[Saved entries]

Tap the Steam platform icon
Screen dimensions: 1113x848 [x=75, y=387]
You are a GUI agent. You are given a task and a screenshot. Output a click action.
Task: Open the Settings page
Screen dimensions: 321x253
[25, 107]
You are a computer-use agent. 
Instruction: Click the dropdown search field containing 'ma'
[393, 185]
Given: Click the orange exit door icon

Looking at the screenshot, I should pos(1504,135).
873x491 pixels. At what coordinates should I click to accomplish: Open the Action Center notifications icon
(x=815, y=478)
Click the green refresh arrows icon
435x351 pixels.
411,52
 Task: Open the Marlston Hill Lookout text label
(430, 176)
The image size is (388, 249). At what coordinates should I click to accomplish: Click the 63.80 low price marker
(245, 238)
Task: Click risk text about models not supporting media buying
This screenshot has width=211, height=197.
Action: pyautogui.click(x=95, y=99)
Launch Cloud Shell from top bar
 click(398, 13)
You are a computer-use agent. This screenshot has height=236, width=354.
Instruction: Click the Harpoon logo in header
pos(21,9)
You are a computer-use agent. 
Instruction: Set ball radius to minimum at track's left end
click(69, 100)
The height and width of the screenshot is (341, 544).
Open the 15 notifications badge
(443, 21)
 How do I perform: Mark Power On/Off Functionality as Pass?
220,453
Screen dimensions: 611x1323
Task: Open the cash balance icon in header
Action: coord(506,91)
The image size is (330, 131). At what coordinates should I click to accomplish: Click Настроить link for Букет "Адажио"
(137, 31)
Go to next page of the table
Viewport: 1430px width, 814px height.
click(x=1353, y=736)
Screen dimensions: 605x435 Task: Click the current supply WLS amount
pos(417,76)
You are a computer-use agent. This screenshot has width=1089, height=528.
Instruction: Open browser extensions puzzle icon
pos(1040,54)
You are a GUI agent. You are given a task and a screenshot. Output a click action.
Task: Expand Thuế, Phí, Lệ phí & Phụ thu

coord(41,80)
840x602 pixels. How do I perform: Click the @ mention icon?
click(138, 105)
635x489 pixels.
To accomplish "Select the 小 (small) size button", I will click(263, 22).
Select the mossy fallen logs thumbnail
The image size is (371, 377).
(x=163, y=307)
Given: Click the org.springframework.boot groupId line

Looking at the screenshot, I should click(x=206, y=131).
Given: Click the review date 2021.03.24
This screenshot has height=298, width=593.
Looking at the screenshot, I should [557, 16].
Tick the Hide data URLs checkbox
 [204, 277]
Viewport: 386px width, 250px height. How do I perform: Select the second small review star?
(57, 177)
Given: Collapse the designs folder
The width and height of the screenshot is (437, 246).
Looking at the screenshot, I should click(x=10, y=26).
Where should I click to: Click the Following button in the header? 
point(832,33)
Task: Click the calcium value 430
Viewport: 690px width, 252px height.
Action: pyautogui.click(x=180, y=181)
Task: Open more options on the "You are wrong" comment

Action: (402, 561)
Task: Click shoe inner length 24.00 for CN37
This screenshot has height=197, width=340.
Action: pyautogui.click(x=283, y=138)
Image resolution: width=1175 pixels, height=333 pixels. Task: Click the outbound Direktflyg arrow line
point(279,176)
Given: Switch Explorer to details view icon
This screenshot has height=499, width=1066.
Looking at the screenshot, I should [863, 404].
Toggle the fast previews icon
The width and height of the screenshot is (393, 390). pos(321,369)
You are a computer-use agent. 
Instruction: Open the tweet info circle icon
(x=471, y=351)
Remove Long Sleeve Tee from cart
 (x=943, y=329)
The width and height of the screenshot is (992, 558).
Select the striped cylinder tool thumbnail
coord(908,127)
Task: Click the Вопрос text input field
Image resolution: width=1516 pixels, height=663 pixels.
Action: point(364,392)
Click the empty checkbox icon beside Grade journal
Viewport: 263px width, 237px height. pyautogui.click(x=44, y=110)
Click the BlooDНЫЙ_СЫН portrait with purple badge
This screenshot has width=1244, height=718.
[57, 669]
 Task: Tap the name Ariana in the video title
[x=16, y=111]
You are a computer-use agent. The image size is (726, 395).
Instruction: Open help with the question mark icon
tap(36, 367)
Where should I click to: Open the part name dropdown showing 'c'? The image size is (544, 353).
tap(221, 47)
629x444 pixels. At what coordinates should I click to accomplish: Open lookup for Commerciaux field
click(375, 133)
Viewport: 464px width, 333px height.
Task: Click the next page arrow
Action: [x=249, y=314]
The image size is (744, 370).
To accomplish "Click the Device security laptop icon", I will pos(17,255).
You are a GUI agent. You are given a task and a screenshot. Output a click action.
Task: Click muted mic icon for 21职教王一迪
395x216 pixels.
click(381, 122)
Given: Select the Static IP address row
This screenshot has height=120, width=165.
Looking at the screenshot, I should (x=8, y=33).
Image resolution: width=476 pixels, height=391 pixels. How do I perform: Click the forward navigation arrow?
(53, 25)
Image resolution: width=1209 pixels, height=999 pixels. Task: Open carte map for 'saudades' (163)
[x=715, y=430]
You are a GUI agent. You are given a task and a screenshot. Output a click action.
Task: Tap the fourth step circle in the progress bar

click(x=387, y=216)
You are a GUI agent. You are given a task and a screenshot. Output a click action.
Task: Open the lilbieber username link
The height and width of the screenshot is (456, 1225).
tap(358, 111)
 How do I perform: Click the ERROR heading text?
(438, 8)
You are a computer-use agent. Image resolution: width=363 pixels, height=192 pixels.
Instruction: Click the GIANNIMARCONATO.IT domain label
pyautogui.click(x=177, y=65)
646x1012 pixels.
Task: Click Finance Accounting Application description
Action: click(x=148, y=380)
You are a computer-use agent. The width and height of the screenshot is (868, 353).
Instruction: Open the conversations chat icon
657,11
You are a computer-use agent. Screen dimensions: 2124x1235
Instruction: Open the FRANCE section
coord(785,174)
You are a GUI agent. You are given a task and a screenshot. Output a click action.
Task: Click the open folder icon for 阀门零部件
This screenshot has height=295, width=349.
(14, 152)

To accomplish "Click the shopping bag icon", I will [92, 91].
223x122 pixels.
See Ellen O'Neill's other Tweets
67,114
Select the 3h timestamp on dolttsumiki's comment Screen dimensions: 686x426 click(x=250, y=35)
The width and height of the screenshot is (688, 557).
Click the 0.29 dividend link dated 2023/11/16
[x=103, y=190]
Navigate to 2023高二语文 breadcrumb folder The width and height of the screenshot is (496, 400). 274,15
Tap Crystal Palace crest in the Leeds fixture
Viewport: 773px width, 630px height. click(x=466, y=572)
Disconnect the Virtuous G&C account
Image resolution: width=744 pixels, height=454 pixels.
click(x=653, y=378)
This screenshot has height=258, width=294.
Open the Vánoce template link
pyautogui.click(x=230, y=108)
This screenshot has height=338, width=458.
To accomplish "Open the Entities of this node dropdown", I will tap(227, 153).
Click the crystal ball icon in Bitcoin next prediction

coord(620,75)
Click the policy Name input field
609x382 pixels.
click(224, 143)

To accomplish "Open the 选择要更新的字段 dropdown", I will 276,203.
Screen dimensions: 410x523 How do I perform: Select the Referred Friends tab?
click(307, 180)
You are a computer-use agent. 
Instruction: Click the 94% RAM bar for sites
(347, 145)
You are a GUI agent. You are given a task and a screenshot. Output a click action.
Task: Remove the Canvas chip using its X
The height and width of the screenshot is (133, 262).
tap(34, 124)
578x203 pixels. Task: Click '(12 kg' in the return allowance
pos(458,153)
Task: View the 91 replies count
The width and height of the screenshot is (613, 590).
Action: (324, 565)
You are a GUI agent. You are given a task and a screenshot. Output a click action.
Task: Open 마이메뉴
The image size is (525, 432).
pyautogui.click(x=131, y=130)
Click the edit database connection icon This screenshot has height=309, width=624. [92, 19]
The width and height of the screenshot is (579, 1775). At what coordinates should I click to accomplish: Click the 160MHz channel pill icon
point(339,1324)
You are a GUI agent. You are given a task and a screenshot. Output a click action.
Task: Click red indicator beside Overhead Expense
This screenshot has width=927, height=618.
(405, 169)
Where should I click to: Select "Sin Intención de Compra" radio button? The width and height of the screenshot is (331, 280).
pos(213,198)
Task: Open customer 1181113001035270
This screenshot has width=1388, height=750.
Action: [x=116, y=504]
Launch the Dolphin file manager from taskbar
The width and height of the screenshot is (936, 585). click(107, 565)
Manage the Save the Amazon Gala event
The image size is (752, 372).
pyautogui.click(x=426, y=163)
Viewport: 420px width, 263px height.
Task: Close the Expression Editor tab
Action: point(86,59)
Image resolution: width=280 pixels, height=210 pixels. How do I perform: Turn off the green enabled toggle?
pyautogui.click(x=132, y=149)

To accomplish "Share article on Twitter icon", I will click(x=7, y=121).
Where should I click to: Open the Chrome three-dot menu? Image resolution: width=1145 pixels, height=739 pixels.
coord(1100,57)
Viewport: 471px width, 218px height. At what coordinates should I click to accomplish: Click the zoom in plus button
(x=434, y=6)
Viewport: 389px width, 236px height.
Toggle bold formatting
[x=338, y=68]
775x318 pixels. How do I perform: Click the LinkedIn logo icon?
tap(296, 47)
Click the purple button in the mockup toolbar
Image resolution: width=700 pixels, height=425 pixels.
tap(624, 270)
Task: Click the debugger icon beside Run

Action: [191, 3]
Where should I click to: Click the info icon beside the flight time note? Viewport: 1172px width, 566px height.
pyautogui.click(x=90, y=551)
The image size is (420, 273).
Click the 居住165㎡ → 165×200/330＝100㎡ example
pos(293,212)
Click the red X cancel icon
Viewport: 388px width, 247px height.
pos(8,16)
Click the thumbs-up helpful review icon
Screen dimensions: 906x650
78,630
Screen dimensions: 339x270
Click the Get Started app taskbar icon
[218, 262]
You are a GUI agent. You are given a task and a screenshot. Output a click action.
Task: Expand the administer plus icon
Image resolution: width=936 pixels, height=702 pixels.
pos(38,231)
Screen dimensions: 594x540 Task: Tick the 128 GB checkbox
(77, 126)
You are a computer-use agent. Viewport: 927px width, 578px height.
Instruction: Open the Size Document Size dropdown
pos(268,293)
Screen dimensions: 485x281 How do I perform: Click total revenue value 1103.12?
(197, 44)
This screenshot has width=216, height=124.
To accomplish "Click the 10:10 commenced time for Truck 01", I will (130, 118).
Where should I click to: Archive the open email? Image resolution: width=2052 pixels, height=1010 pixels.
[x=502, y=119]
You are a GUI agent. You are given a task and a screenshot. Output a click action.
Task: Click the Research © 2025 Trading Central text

## PROMPT
Set down exactly the lines beginning at the one that holds "Click the red X cancel icon" and ending with the last line of the data.

## FINAL ANSWER
Click the red X cancel icon
Viewport: 388px width, 247px height.
pos(8,16)
Click the thumbs-up helpful review icon
Screen dimensions: 906x650
78,630
Screen dimensions: 339x270
Click the Get Started app taskbar icon
[218, 262]
You are a GUI agent. You are given a task and a screenshot. Output a click action.
Task: Expand the administer plus icon
Image resolution: width=936 pixels, height=702 pixels.
pos(38,231)
Screen dimensions: 594x540 Task: Tick the 128 GB checkbox
(77, 126)
You are a computer-use agent. Viewport: 927px width, 578px height.
Instruction: Open the Size Document Size dropdown
pos(268,293)
Screen dimensions: 485x281 How do I perform: Click total revenue value 1103.12?
(197, 44)
This screenshot has width=216, height=124.
To accomplish "Click the 10:10 commenced time for Truck 01", I will (130, 118).
Where should I click to: Archive the open email? Image resolution: width=2052 pixels, height=1010 pixels.
[x=502, y=119]
You are a GUI agent. You are given a task and a screenshot. Output a click action.
Task: Click the Research © 2025 Trading Central text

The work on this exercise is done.